Quando a carência afetiva é excessiva, tendem a prevalecer as relações de dependência, nas quais o outro, quer seja o namorado, a melhor amiga ou o filho é tido como tendo a responsabilidade de completar o próprio. Aquele que sente esta necessidade urgente da presença do outro para existir, acaba inevitavelmente por adotar uma posição mais controladora e vigilante como também poderá ficar comprometida a sua capacidade para avaliar o equilíbrio daquelas relações.

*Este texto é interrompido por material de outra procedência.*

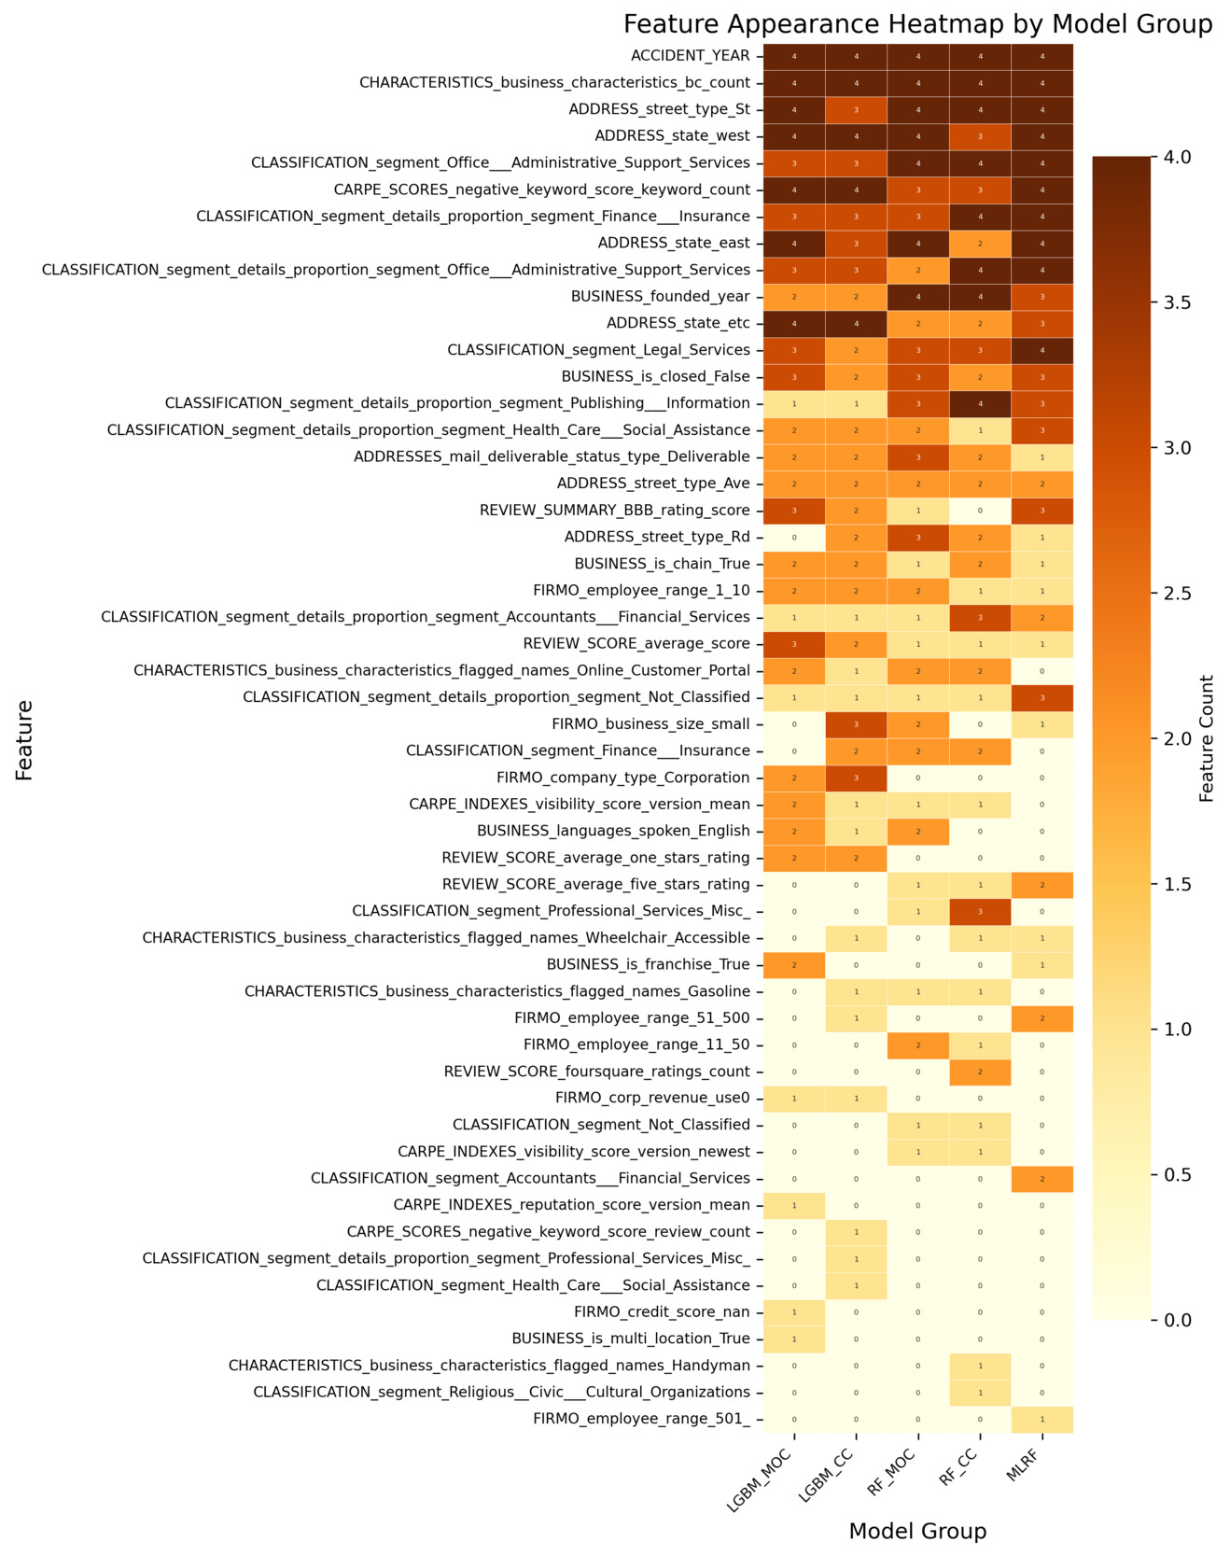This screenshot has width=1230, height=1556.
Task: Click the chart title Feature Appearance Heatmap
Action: (917, 24)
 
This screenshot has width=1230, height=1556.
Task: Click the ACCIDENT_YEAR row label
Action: (690, 56)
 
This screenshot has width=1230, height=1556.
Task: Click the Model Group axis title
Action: (917, 1531)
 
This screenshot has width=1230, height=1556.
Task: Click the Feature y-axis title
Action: (24, 739)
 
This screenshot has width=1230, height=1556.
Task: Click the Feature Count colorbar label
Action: (1208, 738)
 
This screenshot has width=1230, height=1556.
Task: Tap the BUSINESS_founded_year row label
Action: (660, 297)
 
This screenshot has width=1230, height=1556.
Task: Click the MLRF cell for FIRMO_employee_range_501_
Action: (1041, 1419)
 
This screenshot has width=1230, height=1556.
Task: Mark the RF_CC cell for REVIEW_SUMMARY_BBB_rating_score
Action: (980, 511)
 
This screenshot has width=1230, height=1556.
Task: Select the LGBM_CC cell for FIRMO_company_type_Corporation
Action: (856, 778)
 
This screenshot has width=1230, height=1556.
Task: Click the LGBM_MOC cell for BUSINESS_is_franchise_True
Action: (794, 964)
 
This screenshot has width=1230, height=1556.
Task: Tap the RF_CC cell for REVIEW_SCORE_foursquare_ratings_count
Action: (980, 1072)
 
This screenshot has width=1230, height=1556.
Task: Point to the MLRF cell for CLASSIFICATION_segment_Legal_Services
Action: (1041, 350)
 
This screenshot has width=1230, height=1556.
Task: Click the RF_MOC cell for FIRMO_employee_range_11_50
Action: (917, 1044)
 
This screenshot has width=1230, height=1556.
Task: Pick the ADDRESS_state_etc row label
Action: (678, 323)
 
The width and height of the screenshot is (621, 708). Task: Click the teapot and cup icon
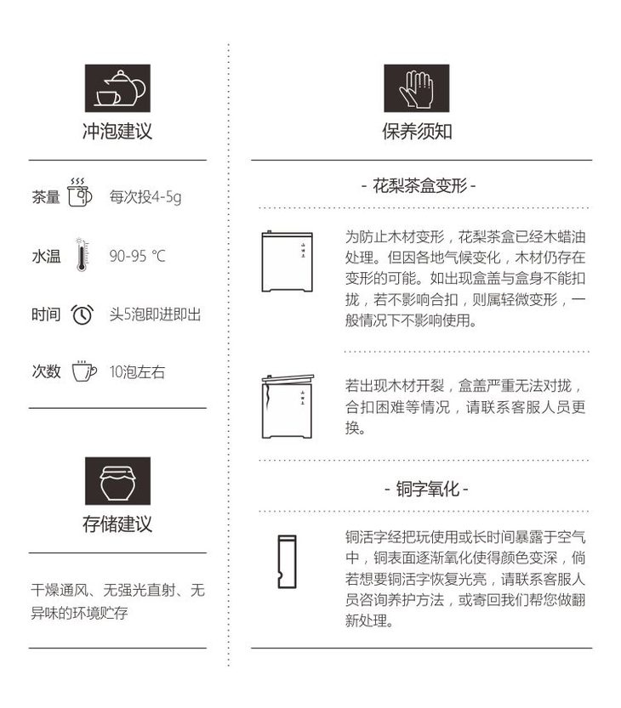coord(117,88)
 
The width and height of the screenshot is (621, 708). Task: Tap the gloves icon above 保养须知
coord(416,88)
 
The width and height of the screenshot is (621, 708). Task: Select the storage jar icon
coord(117,480)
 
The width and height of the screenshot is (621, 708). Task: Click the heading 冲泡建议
coord(117,131)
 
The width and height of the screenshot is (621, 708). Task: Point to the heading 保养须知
coord(417,131)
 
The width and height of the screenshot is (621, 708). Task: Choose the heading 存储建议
coord(117,524)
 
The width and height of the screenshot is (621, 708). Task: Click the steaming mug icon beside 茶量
coord(80,192)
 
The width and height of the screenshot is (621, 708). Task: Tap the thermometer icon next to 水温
coord(82,254)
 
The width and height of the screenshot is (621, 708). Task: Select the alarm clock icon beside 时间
coord(83,314)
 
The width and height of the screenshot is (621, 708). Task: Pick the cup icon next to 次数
coord(84,371)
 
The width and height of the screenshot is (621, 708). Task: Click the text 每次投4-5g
coord(145,197)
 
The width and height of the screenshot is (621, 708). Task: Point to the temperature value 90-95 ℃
coord(138,256)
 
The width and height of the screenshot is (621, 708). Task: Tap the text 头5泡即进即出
coord(155,314)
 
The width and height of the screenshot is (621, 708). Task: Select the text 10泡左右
coord(138,371)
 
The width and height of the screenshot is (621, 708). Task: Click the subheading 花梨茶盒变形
coord(420,185)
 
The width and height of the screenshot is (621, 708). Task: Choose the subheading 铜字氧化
coord(427,489)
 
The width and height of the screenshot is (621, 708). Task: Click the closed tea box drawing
coord(288,262)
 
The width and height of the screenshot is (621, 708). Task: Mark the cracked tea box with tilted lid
coord(288,406)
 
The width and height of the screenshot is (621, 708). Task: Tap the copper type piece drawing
coord(287,562)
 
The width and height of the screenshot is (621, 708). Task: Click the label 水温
coord(46,256)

Na realidade tomos somos carentes mas em graus diferentes. A intensidade desta carência é que varia, sendo que esta intensidade não se mede pela força do apelo ou do discurso. Se por um lado existem pessoas que fazem propaganda das suas carências, também há aquelas que fazem propaganda das carências dos outros, como se não as possuíssem. Efetivamente a sensação de incompletude é comum a todas as pessoas mas é também ela que nos motiva para irmos em busca do que nos falta. É precisamente na falta de alguma coisa que se abre o espaço para que possamos desenvolver as nossas habilidades e recursos internos a partir da vivência de determinadas atividades, experiências ou relações humanas.
O desenvolvimento destes recursos internos ao longo do crescimento vai assim promovendo a nossa autonomia e a capacidade de sermos a nossa melhor companhia, por outras palavras, de nos bastarmos a nós próprios. Paralelamente, as relações estabelecidas serão também elas mais saudáveis e equilibradas, na medida em que o outro surge como alguém que vem complementar, abrir novos horizontes e co-construir connosco.
Poder contribui para um ambiente de afetividade, onde nos permitirmos receber afecto, dar afecto e estar atento às necessidades afetivas do outro irá com certeza diminuir não só a solidão do próprio como a do outro, saindo favorecida a qualidade das relações humanas.